**Required work:**
Comb the records below for the string "agent" and copy each line where it turns up.

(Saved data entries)
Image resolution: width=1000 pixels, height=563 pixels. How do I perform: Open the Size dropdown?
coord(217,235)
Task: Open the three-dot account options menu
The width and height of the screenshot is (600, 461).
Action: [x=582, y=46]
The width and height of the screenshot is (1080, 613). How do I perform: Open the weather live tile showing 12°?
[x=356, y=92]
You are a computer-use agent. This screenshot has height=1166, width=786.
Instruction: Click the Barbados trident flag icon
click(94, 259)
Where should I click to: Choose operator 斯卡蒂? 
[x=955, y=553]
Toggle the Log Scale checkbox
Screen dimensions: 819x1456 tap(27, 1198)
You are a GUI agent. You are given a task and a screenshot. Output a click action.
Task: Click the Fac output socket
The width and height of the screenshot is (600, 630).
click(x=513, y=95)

**Written reply:**
You are a computer-use agent. This screenshot has height=1166, width=786.
You are a GUI agent. You are given a task and a screenshot. Output a click action.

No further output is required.